The counselor picks up the patient’s folder and pages through it halfheartedly.
“Was it the sister who was here now? Why is she gone? Does she not like seeing patients with me?”
“She likes,” the counselor says, “but she didn’t know you needed her.”
“I don’t need her,” Hermann replies curtly. “She needs me.”
He gets up and returns to the patient and her mother.
“Has a nurse or a doctor ever spoken to you about the sores in your mouth?”
“No,” the patient replies.
“It is Kaposi’s sarcoma. We call it KS. It is a cancer that sometimes comes because of AIDS. It is difficult to treat, especially here in Lusikisiki. The only way to treat it here is through ARVs.”
He pauses to wait for questions. Both women are silent.
“ARVs are designed to treat HIV,” he continues. “They are not designed to treat KS. It is only a little bit effective.”
He turns to the counselor. “Her CD4 count is 273, but she must start ARVs now.”
He swivels to face the mother. “Usually, we start treatment when it moves below two hundred. But because of the KS, we must start ARVs now.”
He asks the patient to open her mouth and points to the growths. “They will get bigger and bigger without ARVs,” he says. “You will not start ARVs today. It is a lifelong treatment. We must first educate you about how to use them properly.”
“But if we delay,” the mother says, “won’t the cancer proceed?”
“It will proceed. But if you don’t take ARVs properly it will proceed anyway. If the ARVs are taken the right way, they will strengthen the immune system. Hopefully the immune system will fight the cancer.”
Hermann is speaking to the patient’s mother, but his words are intended as much for the counselor in the room, who, Hermann tells me later, is among his best. She will be seeing the girl with KS within the next week, perhaps for as long as two hours, to tell her in far greater depth about her cancer and about the treatment she is to receive.
Within minutes, the girl and her mother are gone, their places in the patient’s chairs taken by others. The ill come and go with such speed, I struggle to maintain the boundaries between them.
Hermann looks at me and smiles humorlessly.
>
“What do you think are her chances of survival?” he asks.
“I don’t have the knowledge to guess,” I say.
“In Lusikisiki, they are maybe fifty-fifty. If she was in Cape Town, they are maybe ninety percent. There she would be hospitalized to test the blood in her stool. She would be put on chemotherapy treatment. Here, the hospital is full and there is only sometimes chemotherapy, usually not. Here we can treat her diarrhea and her TB. We cannot treat her KS. ARVs are not meant for treating KS. Maybe they will strengthen her immune system enough for her to fight the cancer. Maybe not. Later she will be asked if she has family in Durban.” He glances at the counselor to ensure that she is listening. “If she can, she must be treated in a city.”
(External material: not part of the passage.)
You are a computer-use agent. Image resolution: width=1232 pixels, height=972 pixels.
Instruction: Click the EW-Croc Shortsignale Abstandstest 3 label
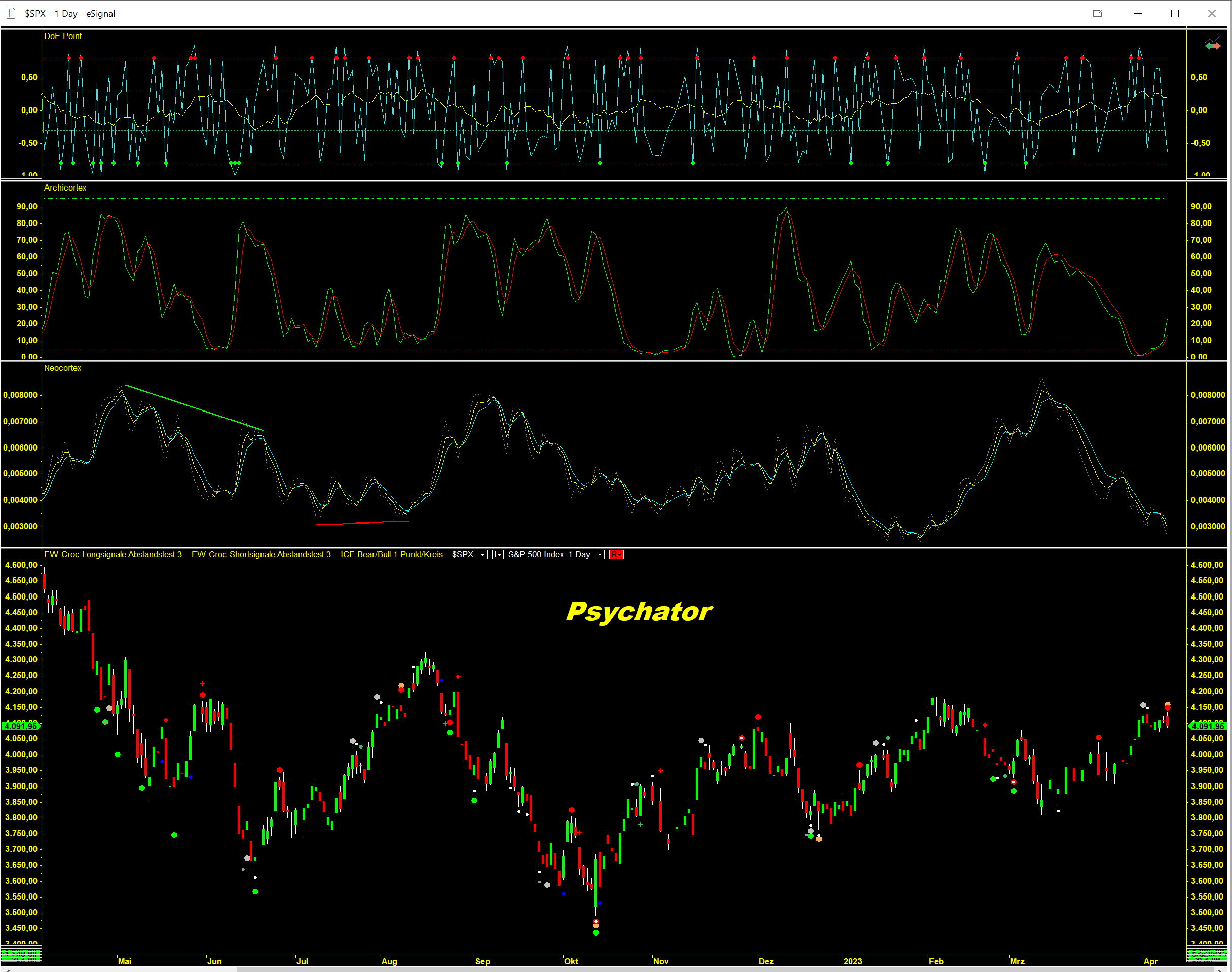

ABOUT FIFTEEN MINUTES later, after another two patients have come and gone, I try to recall the expression on the face of the young woman as Hermann delivered his bad news. I find that I cannot recollect her face at all. I try again and again. Her face will not come to me.
This is my first conscious experience of my own prejudice, the first time I have watched myself write off a life that is still being lived. Now that I am aware of it and begin to look for it, the symptoms will grow both darker and more vivid.
IT IS LATE afternoon. The line outside the door to Hermann’s examination room has been whittled away. Five or six solitary souls sit slumped in chairs, waiting to finally see the doctor.
An impossibly large man stoops through the door, straightens himself to full height, and shakes Hermann’s hand. He must be six feet five at least. He wears a pair of overalls, unbuttoned to the top of his stomach, no shirt underneath. The pectorals on his bare chest push the flaps of his overalls aside like curtains.
He sits down in the patient’s chair. Hermann picks up his folder, begins reading, then drops it. He looks up, his eyes wide, his nostrils flared.